4 - Use product serialization
One way to combat resellers who market their products under a different business name on Amazon is through product serialization.
5 - Ban resellers/retailers from competing with you on Amazon
Amazon sales are high-margin sales for brands, so make sure your retailers and resellers are completely prohibited from competing with you on Amazon.
6 - Register your brand in the Amazon Brand Registry
As mentioned above, as part of the Amazon Brand Registry program, you get access to more relevant brand representations with robust reporting and search tools, premium content, and other dynamic brand maintainers.
Amazon can help you protect your brand and intellectual property once the Amazon Brand Registry team is always in the know.
Does trademark registration protect trademarks from MAP infringements?
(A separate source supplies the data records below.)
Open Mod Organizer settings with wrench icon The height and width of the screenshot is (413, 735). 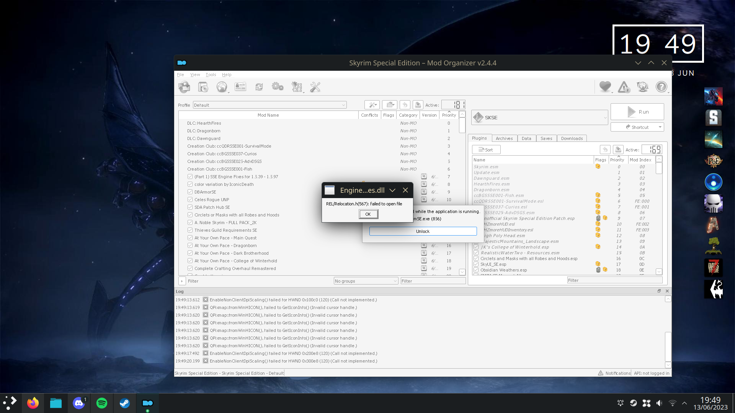pyautogui.click(x=315, y=87)
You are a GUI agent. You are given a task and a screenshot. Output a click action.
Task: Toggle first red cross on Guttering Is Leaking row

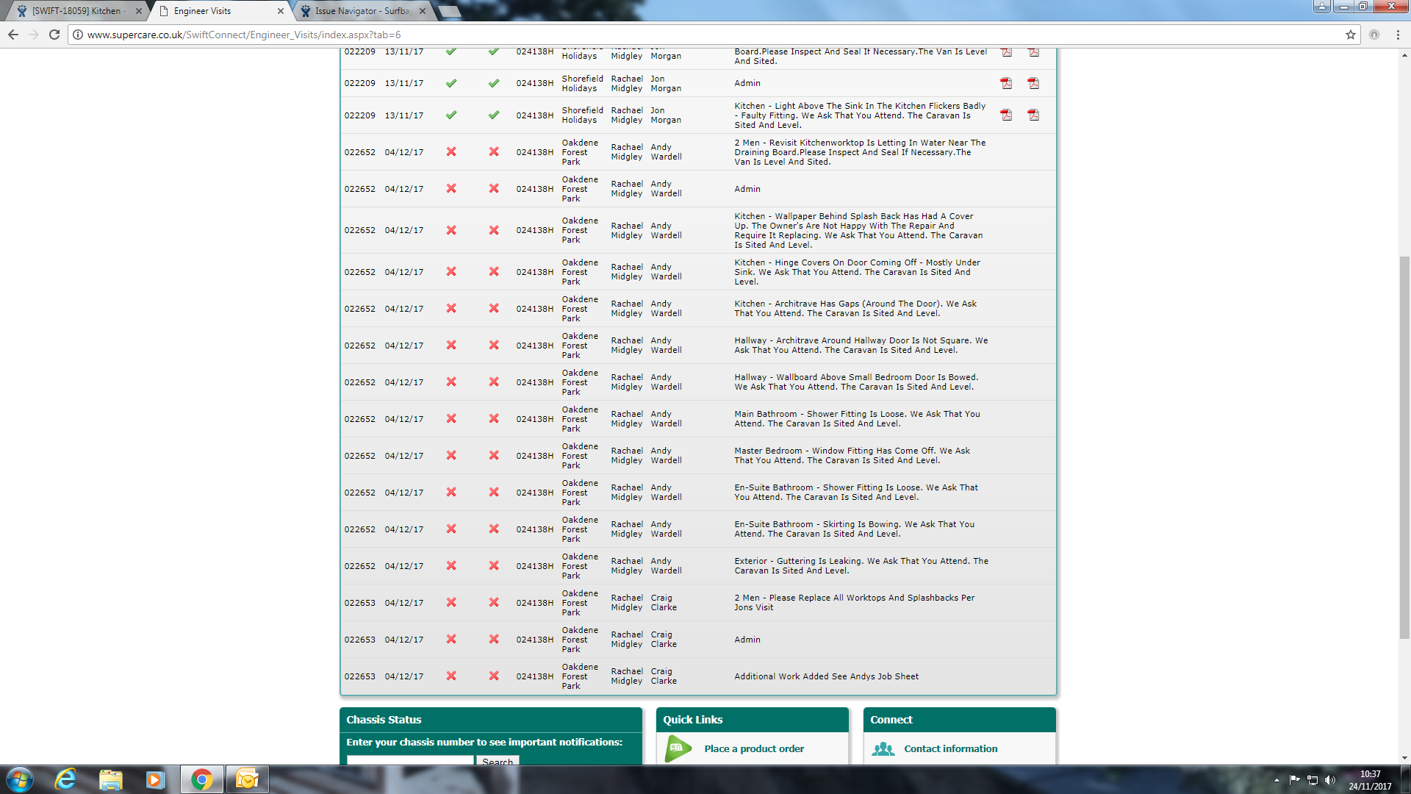click(x=451, y=565)
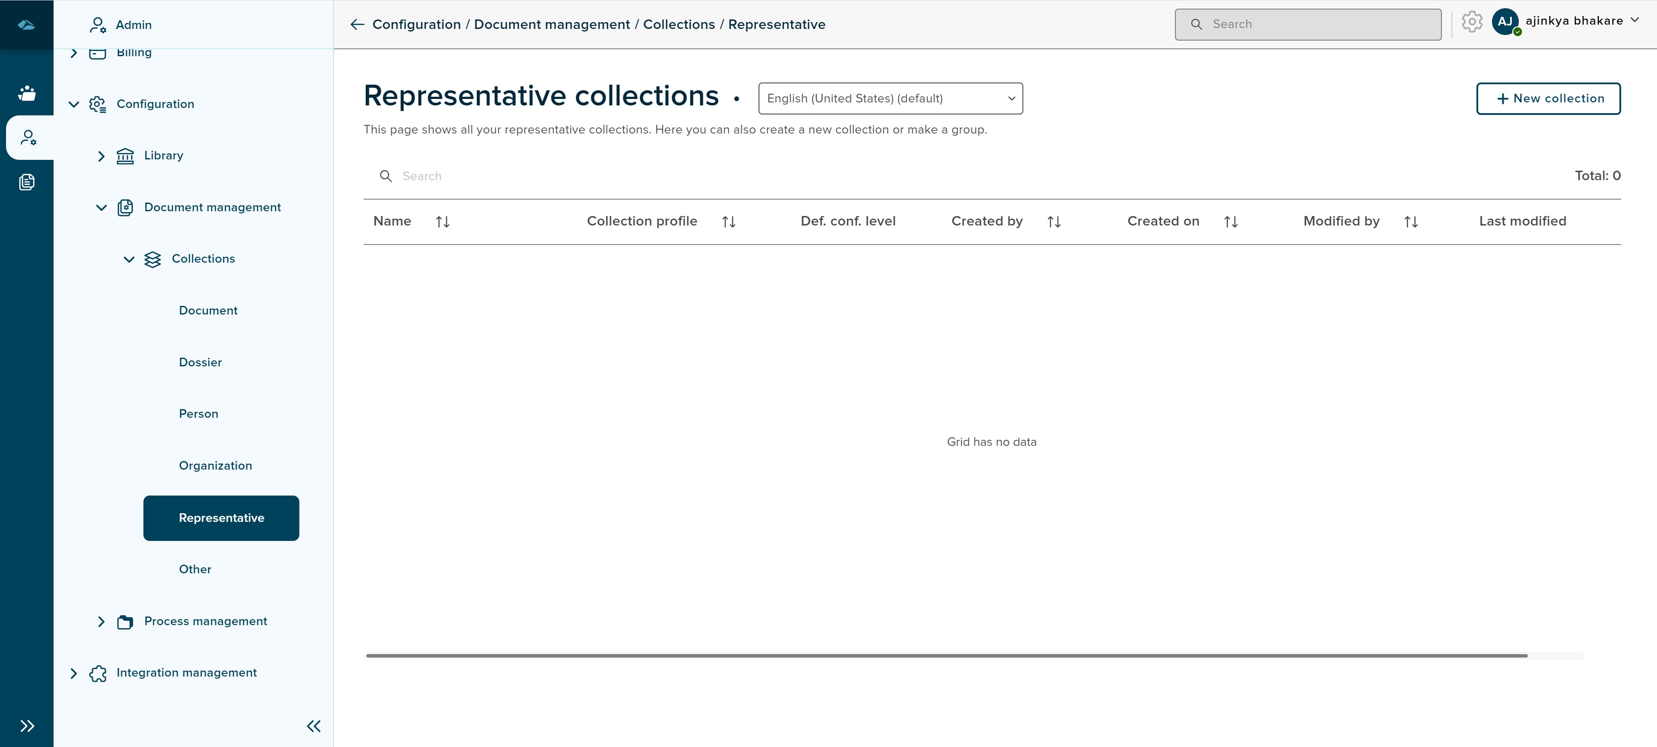Image resolution: width=1657 pixels, height=747 pixels.
Task: Select the documents icon in left rail
Action: point(26,182)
The main purpose of Amazon brand registration is to prevent false company or product information from entering the Amazon marketplace. The retail giant is more interested in preventing misleading information from sellers, product details that could mislead buyers and fraud. You don't take a reseller listing their products under your company's MAP as a warning. Amazon likes having more retailers listed for the same product as it encourages competition between sellers. Finally, trademark registration will not protect you from MAP violations or help you remove a listing that violates your reseller pricing policy, unless the reseller's product listing infringes your intellectual property rights.
You can read more about this topic in the following article,"The Definitive Guide to Amazon Brand Registry".
Is MAP's pricing policy legal?
The minimum advertised price policy is antitrust legal in the United States because it only applies to “advertised” prices and does not tell the seller how much they can sell it for in their store, making this practice a legal insurance and security tool for manufacturers.
However, MAP pricing is illegal in the UK and Europe. It is considered anti-competitive as it violates UK competition law and general EU rules on competition law in Europe. This law requires all market participants to be free to set prices, and any attempts to set different prices are subject to the provisions of competition law.